#### [Work required]
Please set down word for word every line from the one holding "Task: Collapse the Custom palette section" to the end of the data below, both included.

#### [Data listing]
########################################
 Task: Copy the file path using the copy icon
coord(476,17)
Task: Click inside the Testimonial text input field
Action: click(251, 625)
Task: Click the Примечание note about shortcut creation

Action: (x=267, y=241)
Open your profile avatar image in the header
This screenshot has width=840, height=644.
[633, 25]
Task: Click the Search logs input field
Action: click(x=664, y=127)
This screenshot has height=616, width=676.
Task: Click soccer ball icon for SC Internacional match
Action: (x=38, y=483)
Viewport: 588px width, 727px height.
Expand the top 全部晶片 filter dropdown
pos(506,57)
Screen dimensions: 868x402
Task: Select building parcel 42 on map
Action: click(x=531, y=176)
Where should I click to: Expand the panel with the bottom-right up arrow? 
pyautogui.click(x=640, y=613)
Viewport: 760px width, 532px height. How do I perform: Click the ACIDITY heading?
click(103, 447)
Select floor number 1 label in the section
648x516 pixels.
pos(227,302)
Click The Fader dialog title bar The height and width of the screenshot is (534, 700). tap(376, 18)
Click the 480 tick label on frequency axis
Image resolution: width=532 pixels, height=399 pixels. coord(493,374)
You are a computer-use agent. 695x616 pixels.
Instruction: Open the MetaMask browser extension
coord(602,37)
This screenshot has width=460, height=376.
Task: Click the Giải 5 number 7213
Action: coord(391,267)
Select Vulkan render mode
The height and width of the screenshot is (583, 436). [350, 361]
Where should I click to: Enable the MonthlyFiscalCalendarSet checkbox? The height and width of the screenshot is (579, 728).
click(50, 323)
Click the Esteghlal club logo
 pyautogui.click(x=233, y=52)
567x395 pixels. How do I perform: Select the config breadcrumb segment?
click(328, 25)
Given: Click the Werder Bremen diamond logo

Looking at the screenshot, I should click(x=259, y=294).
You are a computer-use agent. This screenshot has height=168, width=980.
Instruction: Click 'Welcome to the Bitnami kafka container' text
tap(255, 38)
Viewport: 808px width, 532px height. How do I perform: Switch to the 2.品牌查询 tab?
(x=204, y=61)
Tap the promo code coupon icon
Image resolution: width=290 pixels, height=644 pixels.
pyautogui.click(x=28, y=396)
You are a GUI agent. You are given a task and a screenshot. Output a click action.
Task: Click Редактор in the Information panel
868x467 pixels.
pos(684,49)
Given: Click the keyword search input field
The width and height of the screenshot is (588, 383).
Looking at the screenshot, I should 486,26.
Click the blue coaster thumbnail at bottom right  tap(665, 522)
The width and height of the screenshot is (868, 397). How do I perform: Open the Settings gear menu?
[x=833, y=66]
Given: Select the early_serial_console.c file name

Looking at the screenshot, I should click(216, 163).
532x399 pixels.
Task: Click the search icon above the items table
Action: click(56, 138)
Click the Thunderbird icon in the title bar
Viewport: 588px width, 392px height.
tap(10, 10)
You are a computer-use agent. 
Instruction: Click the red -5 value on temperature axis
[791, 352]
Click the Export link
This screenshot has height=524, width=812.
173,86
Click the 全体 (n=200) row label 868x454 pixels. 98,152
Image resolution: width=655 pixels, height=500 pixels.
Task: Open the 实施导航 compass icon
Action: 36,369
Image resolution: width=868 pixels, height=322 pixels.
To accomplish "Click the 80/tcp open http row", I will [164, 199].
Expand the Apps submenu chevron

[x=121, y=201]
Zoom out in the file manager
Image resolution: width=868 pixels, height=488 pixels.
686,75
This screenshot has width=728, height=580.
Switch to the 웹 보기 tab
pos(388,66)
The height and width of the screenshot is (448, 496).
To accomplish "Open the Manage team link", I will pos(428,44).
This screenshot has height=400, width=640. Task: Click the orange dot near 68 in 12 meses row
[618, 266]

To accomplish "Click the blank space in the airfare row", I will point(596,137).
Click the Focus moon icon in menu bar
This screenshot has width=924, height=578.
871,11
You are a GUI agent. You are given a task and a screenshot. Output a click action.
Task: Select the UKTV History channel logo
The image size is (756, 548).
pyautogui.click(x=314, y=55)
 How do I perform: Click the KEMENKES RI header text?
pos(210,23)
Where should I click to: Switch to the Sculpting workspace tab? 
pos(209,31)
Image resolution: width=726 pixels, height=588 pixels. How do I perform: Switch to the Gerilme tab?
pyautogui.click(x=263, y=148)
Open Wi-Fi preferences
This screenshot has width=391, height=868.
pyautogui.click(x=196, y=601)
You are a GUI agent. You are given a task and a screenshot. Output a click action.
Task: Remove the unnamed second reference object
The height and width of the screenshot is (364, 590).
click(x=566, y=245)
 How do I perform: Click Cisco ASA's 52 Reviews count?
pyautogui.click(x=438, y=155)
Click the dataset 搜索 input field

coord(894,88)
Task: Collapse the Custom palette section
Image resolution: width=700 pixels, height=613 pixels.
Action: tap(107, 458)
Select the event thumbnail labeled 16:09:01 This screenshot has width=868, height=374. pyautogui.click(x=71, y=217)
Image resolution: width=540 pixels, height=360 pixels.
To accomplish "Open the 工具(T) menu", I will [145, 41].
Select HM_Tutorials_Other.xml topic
########################################
#### [Solution to the problem]
Task: Collapse the Custom palette section
Image resolution: width=700 pixels, height=613 pixels.
Action: tap(107, 458)
Select the event thumbnail labeled 16:09:01 This screenshot has width=868, height=374. pyautogui.click(x=71, y=217)
Image resolution: width=540 pixels, height=360 pixels.
To accomplish "Open the 工具(T) menu", I will [145, 41].
Select HM_Tutorials_Other.xml topic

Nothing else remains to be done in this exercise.